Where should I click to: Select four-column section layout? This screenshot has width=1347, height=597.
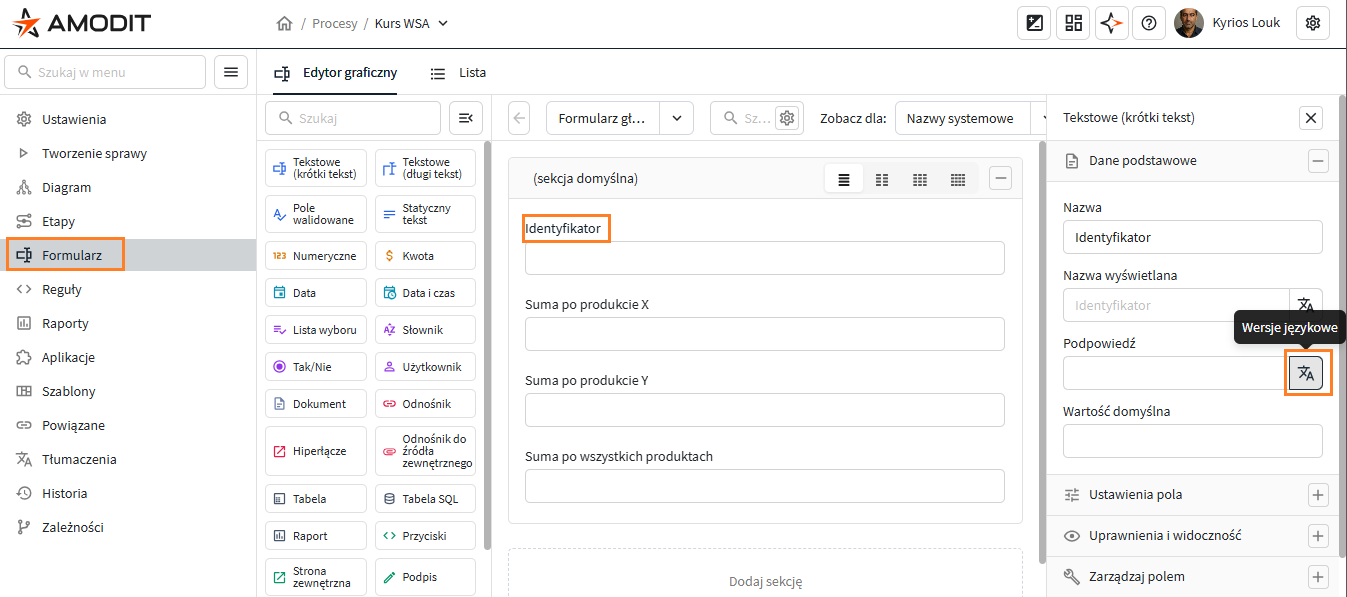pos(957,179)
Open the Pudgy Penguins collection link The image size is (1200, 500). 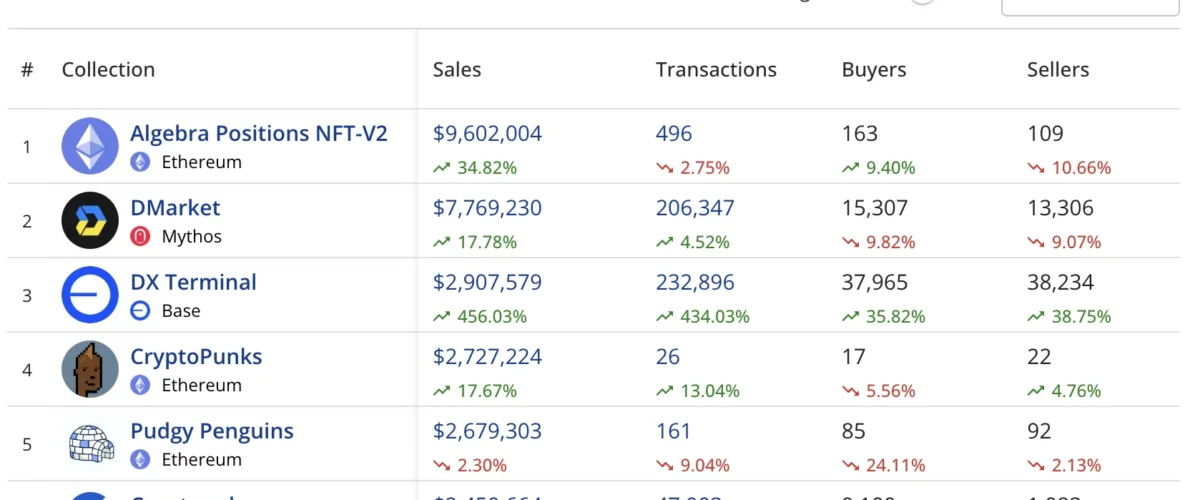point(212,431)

==

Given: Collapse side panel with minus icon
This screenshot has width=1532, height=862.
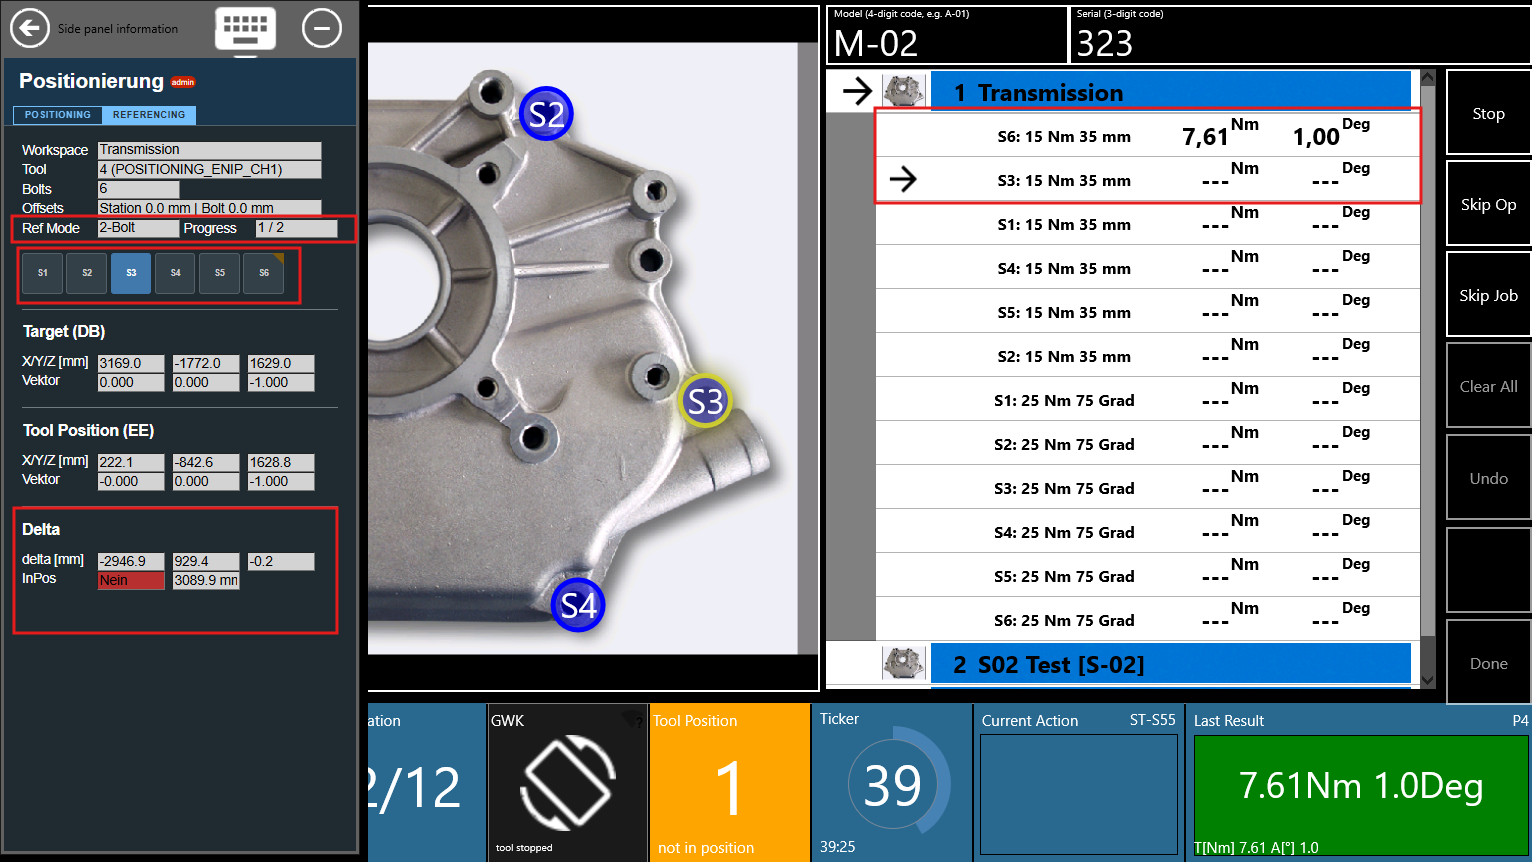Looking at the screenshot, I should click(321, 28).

#### Exercise brief
Convert the data between the lines holding "Given: Collapse side panel with minus icon" and "Looking at the", inclusive, into a Markdown table with the columns Row and Line. Skip blank lines and leave the pictures out.

#### Solution to this exercise
| Row | Line |
|---|---|
| 1 | Given: Collapse side panel with minus icon |
| 2 | This screenshot has width=1532, height=862. |
| 3 | Looking at the screenshot, I should click(321, 28). |